ARTIKEL |
★ ★ ★
Obwohl geboren in Milwaukee, Wisconsin, USA, im Jahr 1939, ist John Neumeier gefühlt ein Sohn unserer Stadt. Und nun nimmt dieser Sohn der Stadt tatsächlich Abschied, eigentlich schlichtweg unvorstellbar. Denn er hat mit Blick auf das Ballett, nicht nur in Deutschland und Europa, geradezu Epochales geleistet, hat eben das Ballett aus einer vermeintlich verstaubten Ecke herausgeholt, hat über 150 Ballette kreiert, zahlreiche Talente entdeckt und gefördert, er war der bei weitem Dienst älteste Ballett-Direktor der Welt. Auf die Frage, woher er seine enorme, offenbar unerschöpfliche Energie nehme, antwortete er: „Ich möchte darauf mit einem Zitat aus der Matthäus-Passion anworten: Aus Liebe.“ Als er anfing in Hamburg, kam man in der Saison auf nicht einmal 40 Vorstellungen, später, unter seiner Regie, waren es oft über 90 Vorstellungen.
★ ★ ★
ARBEITSANWEISUNGEN |
a. Gib den Absatz des Artikels über John Neumeier, der mit „Obwohl geboren in Milwaukee“ beginnt, als knappe Stichpunktliste wieder. Die wichtigsten Fakten sollen erhalten bleiben.
b. Ordne alle Einträge als CSV mit den Spalten „anweisung“ und „antwort“ an: eine Zeile pro Eintrag, jedes Feld in Anführungszeichen und Zeilenumbrüche durch Leerzeichen ersetzt. Die Bilder lässt du dabei weg.
Der Artikel und die Einträge haben inhaltlich nichts miteinander zu tun.

Einträge des Datensatzes
★ ★ ★
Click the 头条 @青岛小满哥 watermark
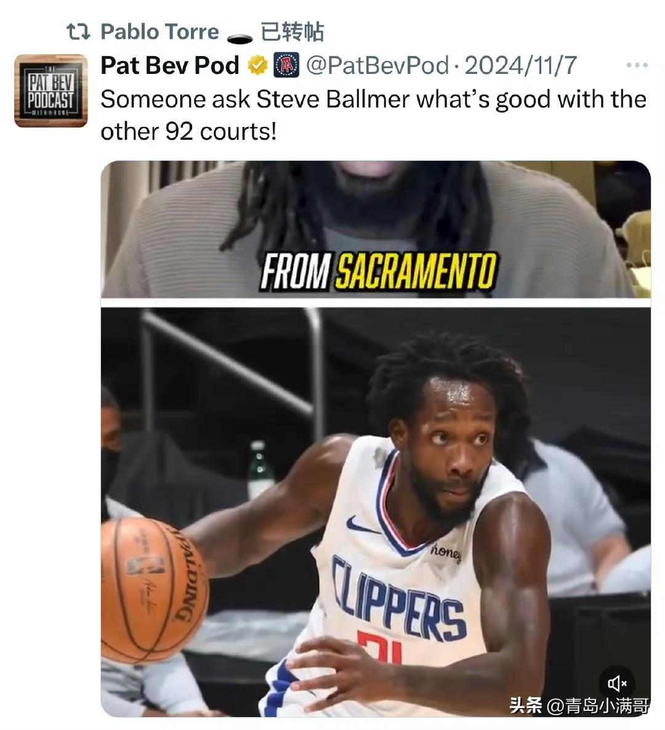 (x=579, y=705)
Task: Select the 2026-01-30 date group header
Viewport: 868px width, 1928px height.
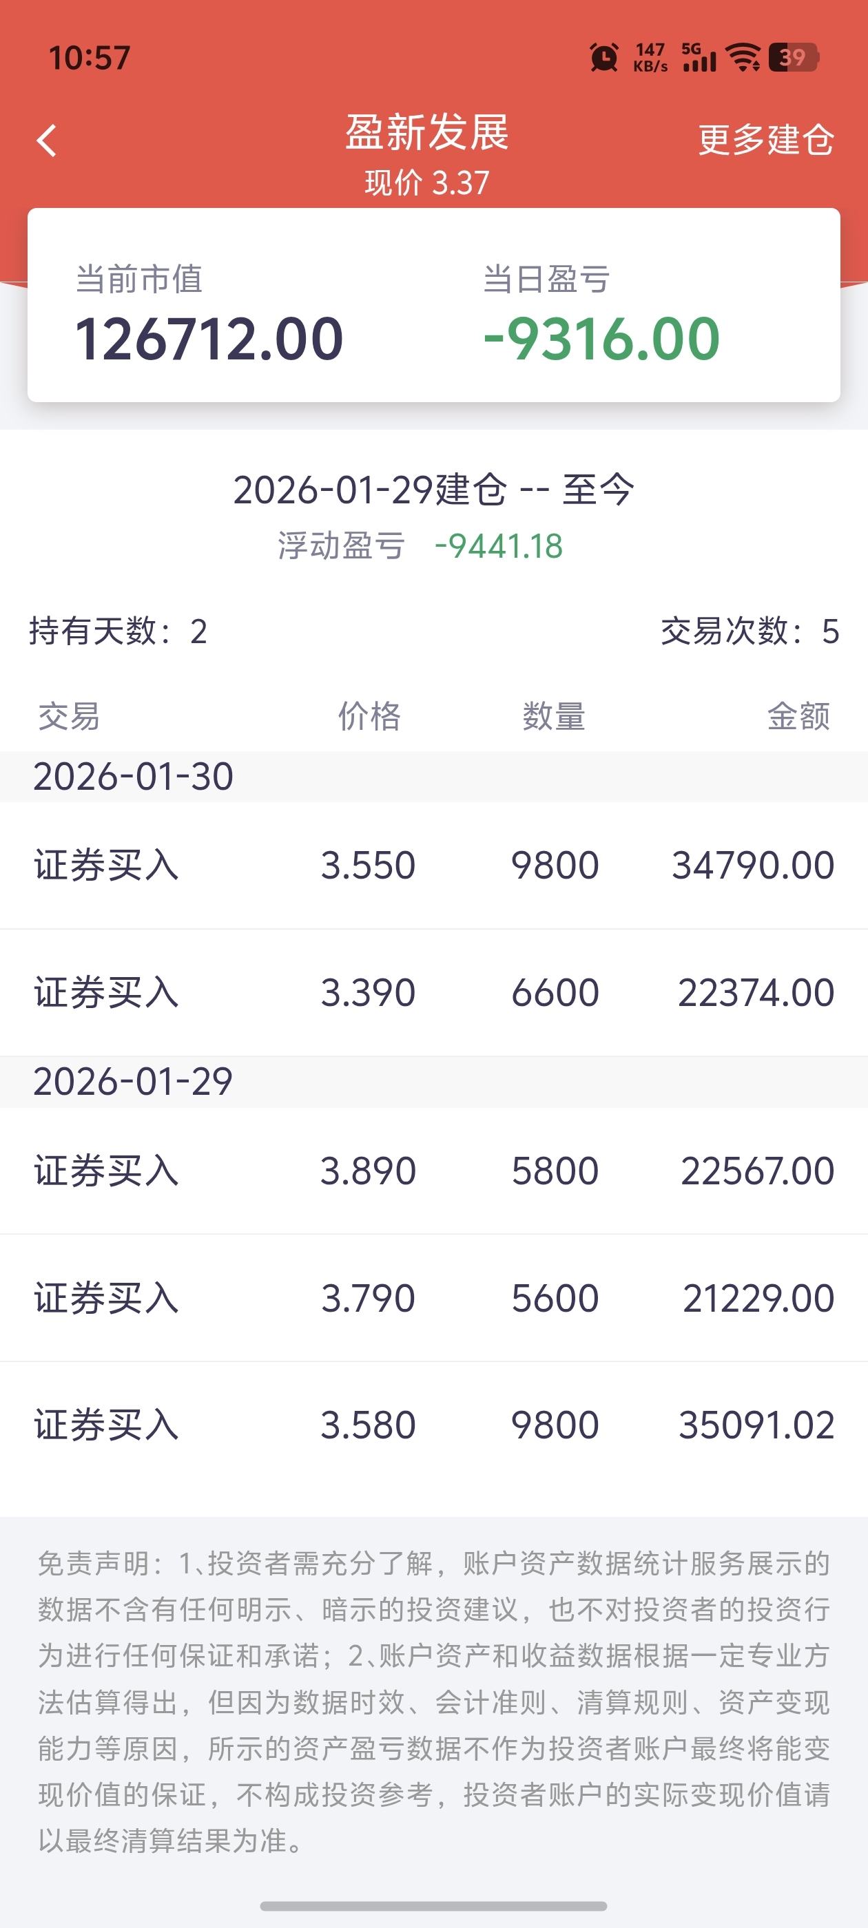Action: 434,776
★ ★ ★
ERGEBNISSE IN REIHENFOLGE |
a.
- John Neumeier wurde 1939 in Milwaukee, Wisconsin, USA, geboren, gilt aber gefühlt als Sohn der Stadt.
- Nun nimmt er Abschied.
- Für das Ballett hat er Epochales geleistet, nicht nur in Deutschland und Europa.
- Er hat das Ballett aus einer vermeintlich verstaubten Ecke geholt, über 150 Ballette kreiert und zahlreiche Talente entdeckt und gefördert.
- Er war der bei Weitem dienstälteste Ballettdirektor der Welt.
- Seine Energie erklärt er mit einem Zitat aus der Matthäus-Passion: „Aus Liebe.“
- Bei seinem Anfang in Hamburg gab es pro Saison nicht einmal 40 Vorstellungen, unter seiner Regie später oft über 90.

b.
anweisung,antwort
"Click the 头条 @青岛小满哥 watermark","(x=579, y=705)"
"Task: Select the 2026-01-30 date group header Viewport: 868px width, 1928px height.","Action: 434,776"